Прежде чем кто-либо понял, кто без всякого предупреждения вломился в дом к порядочному человеку, бывший нотариус бросился на Эжена и, схватив его за ворот, закричал:
«Вы не пойдете туда, не пойдете!»
«Сударь, — прохрипел Эжен, с трудом высвобождаясь, — что вам нужно?»
«Сохранить ваше честное имя».
«Сударь, что вы хотите этим сказать?!»
«Я хочу сказать, что вы не будете драться на дуэли».
«Но меня оскорбили!»
«Вполне возможно».
«Но я тоже оскорбил моего противника!»
«Возможно».
«Он ждет, и я горю желанием проучить его».
«Возможно».
«И один из нас останется на месте встречи».
«А вот это никак невозможно».
«А вот это мы увидим!»
«Да не пойдете вы, я сказал!» — крикнул экс-нотариус, с грозным видом расправил плечи и встал между Эженом и выходом.
Последний еле сдержался, чтобы не взять гнусного старикашку за шкирку и не отбросить в сторону.
«Полноте, господин Литуа, — взмолился он, — вы слишком много на себя берете; я еще не мертвец, черт подери!»
«Тем хуже».
«Как вы сказали?»
«Да-да, сударь, тем хуже: ибо, когда вы окажетесь на том свете, вы не сможете обокрасть меня, подравшись на дуэли!»
«Сударь!»
«Не вопите попусту, дорогой Эжен; вот, прочитайте лучше».
«Что это? Страховой полис?»
«Да. Вот смотрите здесь, внизу».
И Эжен прочел: «Компания не обязана платить условленную сумму, если застрахованный умрет за пределами Европы или же будет убит на дуэли».
«На ду-э-ли! — повторил по слогам господин Литуа. — Понятно теперь, милейший? Ergo[3], вы не будете драться, если только не выложите мне двести тысяч по курсу, и немедленно!»
Смущенный Эжен в растерянности не знал, что и сказать.
«Сударь, — обратился он к одному из секундантов, — вы не возьмете на себя труд… попросить моего противника подождать до завтрашнего утра?»
«Завтра утром поединок тем более не состоится, — опять вставил нотариус, — я предупредил полицию, за вами будут следить!»
«Но, сударь! Вы хотите обесчестить меня!»
«А вы — оставить меня без единого су в кармане».
«Но я же не могу забрать вашу контору с собой в могилу…»
«У меня нет больше конторы, а есть только должник на двести тысяч! Разве мог я знать, во что превратится мое детище в ваших руках? Нотариус, который гуляет с великосветской любовницей и дерется из-за нее на дуэли, — да где это видано? Я не дал бы и тридцати тысяч за вашу должность. А вы должны мне двести!{110} И ваша персона служит мне порукой; рисковать ею — значит продать чужое имущество, присвоить не принадлежащий вам вклад; это есть, я повторю, мошенничество чистой воды, и ваши друзья тому свидетели!»

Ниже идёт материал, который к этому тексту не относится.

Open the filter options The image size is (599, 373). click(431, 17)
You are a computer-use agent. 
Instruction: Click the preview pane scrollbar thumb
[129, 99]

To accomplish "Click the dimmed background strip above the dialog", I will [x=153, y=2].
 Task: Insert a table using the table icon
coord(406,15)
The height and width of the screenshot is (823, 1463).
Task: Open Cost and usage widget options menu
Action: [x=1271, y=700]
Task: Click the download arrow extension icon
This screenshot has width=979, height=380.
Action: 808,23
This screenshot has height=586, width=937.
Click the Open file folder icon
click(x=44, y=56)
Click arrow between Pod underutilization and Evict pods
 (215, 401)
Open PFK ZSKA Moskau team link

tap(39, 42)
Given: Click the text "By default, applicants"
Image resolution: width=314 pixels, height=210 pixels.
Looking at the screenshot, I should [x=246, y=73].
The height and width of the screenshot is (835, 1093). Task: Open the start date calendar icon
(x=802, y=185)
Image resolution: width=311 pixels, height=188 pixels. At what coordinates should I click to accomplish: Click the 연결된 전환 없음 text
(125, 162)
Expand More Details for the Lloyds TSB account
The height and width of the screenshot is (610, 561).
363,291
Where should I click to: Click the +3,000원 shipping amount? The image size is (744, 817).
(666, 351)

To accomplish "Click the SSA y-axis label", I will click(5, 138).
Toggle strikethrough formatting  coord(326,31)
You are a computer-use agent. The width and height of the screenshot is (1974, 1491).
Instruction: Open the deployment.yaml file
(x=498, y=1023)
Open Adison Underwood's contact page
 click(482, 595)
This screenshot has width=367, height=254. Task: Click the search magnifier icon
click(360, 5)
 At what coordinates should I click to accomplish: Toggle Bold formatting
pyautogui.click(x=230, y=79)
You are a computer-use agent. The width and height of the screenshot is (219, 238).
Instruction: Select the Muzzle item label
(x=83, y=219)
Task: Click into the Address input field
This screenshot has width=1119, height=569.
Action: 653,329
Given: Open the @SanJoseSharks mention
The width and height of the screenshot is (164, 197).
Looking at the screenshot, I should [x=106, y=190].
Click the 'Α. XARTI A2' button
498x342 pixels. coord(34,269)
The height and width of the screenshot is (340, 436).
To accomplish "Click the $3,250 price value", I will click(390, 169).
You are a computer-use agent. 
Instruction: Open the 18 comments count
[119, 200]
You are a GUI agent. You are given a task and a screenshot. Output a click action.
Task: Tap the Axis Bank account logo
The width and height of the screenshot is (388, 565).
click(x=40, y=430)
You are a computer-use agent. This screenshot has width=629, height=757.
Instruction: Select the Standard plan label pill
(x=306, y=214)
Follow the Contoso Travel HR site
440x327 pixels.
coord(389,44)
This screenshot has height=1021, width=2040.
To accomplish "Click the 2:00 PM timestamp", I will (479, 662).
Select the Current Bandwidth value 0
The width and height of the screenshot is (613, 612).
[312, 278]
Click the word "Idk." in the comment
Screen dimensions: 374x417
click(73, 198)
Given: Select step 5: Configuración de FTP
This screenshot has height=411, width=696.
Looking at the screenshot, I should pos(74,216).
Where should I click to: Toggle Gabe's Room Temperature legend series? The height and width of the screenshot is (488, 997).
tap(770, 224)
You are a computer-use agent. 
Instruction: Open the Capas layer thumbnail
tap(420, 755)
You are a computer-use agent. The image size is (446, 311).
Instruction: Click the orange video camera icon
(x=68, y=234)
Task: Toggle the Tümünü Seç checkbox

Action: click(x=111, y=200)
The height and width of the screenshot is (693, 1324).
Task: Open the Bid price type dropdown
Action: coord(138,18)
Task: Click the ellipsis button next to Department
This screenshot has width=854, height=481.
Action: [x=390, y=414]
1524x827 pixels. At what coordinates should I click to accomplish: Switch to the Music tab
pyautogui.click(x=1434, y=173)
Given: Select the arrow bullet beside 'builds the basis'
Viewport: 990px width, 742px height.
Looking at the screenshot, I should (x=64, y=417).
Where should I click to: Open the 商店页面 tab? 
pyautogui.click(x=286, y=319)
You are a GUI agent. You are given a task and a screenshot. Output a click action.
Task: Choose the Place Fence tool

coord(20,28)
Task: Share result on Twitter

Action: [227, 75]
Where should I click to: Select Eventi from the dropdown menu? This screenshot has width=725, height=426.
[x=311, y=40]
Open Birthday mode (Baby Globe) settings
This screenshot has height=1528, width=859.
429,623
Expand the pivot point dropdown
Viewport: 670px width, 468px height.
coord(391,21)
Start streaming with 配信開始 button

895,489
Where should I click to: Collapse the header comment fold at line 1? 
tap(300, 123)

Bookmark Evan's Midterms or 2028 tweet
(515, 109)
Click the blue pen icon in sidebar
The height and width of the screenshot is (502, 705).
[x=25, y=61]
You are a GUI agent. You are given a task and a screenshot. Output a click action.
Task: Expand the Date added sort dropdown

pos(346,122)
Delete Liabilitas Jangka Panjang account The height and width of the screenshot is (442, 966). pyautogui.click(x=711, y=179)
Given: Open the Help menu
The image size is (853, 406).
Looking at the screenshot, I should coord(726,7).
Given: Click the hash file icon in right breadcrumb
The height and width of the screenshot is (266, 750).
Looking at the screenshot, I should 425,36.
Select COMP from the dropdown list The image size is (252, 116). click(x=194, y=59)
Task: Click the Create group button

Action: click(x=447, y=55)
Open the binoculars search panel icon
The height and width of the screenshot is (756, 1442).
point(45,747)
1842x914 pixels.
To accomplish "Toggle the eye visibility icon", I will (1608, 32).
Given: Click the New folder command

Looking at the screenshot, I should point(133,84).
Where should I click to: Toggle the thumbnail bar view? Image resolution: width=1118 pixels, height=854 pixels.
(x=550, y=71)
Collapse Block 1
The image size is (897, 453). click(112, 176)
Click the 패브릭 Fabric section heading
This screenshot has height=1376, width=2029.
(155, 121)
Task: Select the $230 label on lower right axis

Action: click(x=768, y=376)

«Честное слово, — ухмыльнулся один из секундантов, — разбирайтесь сами, а мы вернемся, как только вы закончите».
Эжен так и не смог избавиться от господина Литуа; час поединка минул, и совершенно напрасно молодой нотариус отправил противнику записку с просьбой назначить встречу на другой час; муж красотки, узнав о причине опоздания Эжена, не счел ее уважительной, заявив, что тот, кто пропускает подобное свидание, дает повод полагать, что не придет и на следующее; как человек, не лишенный остроумия, он был абсолютно убежден, что насмешкой отомстит куда больнее, чем пистолетом, а потому впоследствии любил пересказывать анекдот о нотариусе, торговавшемся за свою свободу со старым патроном.
То была весьма уморительная сценка, где молодой человек всячески подлизывался к неприступному старикашке: «Даю десять тысяч, только пропустите меня…» — «Нет!» — «Двадцать тысяч!» — «Нет!» — «Тридцать!» — «Тридцать тысяч раз нет! Двести тысяч франков наличными или ничего!»